La primera parte, neoyorquina, fue magnífica y me convenció de que Alondra de la Parra es una directora de talento. Su estilo es apasionado, como el de casi todos sus compañeros de generación, pero a la vez contenido, sin movimientos superfluos. Además, su gesto es relajado, y transmite facilidad y dominio de la situación, incluso en los momentos más comprometidos. Las danzas sinfónicas de West Side Story de Bernstein, por muy Broadway que sean, no son nada fáciles. No es frecuente oírlas ajustadas, precisas, limpias y cargadas de energía rítmica y expresiva, como esta vez. Alondra consiguió movilizar a la Nacional, lo que no ocurre siempre, y se anotó un buen triunfo. Lo mismo ocurrió con la Rhapsody in Blue de Gershwin, que dirigió a continuación, con el poderoso Michel Camilo sentado al piano. Camilo tocó con nervio y pasión, muy en estilo y siempre al borde del arrebato. Ambos músicos se metieron al público en el bolsillo.
La segunda parte era enteramente mexicana. Se oyó el Danzón núm. 2, de Arturo Márquez (1950), compositor especialista en llevar a la sala de conciertos formas musicales populares, y la suite sinfónica de La noche de los mayas, de Silvestre Revueltas. El Revueltas de Sensemayá, su obra maestra, gustaba especialmente a Celibidache. El de Los mayos, indigenista también, tiene menos interés musical, con una orquesta de muchos efectivos —una docena larga de percusionistas— y no tanto efecto. Esta escrita como banda sonora para la película de Chano Urueta, de 1939. Espero poder ver a Alondra de la Parra en un repertorio de más hondura sinfónica. Por lo oído en este concierto, sobre todo en Bernstein, creo que puede hacerlo muy bien.

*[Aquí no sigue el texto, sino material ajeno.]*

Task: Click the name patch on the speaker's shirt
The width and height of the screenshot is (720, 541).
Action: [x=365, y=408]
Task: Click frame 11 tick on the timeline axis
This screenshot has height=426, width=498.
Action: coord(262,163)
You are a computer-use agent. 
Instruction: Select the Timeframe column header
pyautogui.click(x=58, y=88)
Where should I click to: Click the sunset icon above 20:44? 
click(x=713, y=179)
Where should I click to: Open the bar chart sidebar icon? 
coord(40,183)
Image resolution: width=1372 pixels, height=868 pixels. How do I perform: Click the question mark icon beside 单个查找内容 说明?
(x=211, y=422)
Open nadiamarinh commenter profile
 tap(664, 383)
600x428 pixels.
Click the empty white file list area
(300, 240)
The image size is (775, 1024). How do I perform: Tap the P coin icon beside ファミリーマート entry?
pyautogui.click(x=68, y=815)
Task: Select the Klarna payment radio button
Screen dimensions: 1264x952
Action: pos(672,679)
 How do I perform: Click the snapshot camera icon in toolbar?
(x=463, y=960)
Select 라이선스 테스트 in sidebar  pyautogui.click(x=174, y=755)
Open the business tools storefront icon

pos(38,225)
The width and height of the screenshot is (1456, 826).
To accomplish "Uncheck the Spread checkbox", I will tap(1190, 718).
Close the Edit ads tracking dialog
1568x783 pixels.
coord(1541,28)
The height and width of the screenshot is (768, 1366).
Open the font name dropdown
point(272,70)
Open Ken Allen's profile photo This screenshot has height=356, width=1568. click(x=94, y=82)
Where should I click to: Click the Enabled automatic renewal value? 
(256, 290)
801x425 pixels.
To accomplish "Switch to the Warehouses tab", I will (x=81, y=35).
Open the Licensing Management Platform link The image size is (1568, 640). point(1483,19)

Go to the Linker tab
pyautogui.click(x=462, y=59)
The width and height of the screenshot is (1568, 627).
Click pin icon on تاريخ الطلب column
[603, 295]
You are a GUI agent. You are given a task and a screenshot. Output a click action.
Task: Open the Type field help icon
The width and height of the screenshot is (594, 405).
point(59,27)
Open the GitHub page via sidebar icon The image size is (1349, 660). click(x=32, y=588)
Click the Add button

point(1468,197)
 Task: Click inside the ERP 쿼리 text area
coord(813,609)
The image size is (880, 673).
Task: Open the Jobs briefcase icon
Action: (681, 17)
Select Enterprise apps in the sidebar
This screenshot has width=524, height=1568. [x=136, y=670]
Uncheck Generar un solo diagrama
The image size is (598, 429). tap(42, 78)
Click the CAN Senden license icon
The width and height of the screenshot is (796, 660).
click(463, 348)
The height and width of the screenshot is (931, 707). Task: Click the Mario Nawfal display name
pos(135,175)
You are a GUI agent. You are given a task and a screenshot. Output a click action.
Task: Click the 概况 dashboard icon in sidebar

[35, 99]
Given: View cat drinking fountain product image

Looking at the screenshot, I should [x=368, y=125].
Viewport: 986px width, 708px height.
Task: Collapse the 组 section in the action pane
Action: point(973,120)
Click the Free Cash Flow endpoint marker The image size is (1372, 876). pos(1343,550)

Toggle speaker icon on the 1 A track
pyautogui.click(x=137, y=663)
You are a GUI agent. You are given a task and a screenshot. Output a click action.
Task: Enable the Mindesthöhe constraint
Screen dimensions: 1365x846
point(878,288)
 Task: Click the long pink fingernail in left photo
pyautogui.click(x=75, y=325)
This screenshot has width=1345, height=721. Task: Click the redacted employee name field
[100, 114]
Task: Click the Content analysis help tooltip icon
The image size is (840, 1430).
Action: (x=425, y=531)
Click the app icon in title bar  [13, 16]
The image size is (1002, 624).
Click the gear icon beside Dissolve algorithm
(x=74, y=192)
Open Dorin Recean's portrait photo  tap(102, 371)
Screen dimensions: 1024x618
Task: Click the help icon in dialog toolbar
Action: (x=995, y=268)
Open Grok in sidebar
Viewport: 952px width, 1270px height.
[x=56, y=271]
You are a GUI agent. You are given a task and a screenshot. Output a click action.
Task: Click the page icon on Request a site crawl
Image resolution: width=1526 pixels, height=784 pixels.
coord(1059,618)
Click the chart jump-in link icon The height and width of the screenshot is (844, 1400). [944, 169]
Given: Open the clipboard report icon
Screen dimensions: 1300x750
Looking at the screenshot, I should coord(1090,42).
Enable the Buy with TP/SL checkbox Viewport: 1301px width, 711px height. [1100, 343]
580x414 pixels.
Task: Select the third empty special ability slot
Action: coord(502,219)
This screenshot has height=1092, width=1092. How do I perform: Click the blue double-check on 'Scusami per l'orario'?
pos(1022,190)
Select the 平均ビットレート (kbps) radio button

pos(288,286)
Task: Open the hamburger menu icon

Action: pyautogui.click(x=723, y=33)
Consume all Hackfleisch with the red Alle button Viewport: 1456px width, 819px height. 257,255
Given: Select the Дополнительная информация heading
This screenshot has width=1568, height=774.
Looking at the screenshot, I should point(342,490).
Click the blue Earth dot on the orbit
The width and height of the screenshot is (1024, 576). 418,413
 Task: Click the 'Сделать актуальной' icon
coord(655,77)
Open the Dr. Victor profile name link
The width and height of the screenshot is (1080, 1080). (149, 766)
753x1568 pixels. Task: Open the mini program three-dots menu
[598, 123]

La dirección de orquesta es una de las profesiones más exigentes del mundo, aunque solo sea por lo escasas y lo caras que son las orquestas. El instrumento de estos músicos no es una flauta, ni un piano, cuyo precio podemos medir en miles de euros, sino una institución compleja que tiene un coste anual mareante. Como casi todos los demás aspectos de la música, la dirección de orquesta está necesitada de renovación. Hacen falta directores con ideas nuevas y mente abierta que, sin dejar de profundizar en el sonido, sean capaces de ensanchar horizontes, repertorios y públicos y comprendan que el componente social no puede ser un adorno de sus carreras, sino una urgencia que los tiempos imponen ineludiblemente. Hace falta también que más mujeres se animen a dirigir, porque no podemos seguir contentándonos con la mitad del talento disponible. Lo necesitamos entero. En el Teatro Real de Madrid actuó hace medio siglo la pionera, la gran Nadia Boulanger, ya octogenaria, dirigiendo un Requiem de Fauré a la entonces joven Orquesta y Coro de RTVE. Yo era entonces demasiado pequeño, pero después he podido disfrutar de las visitas de Emmanuelle Haïm, Susanna Malkki y algunas otras incluidas las españolas, como Gloria Isabel Ramos, que fue titular de la Orquesta de Córdoba, pero no sé si ha seguido haciendo carrera. Aun contando a todas las directores en ejercicio, sin dejar una, el número seguiría siendo muy bajo en comparación con sus colegas hombres. La abundancia de mujeres instrumentistas, cantantes y compositoras, cuya creatividad disfrutamos a diario, es la medida de lo que nos estamos perdiendo en el campo de la dirección.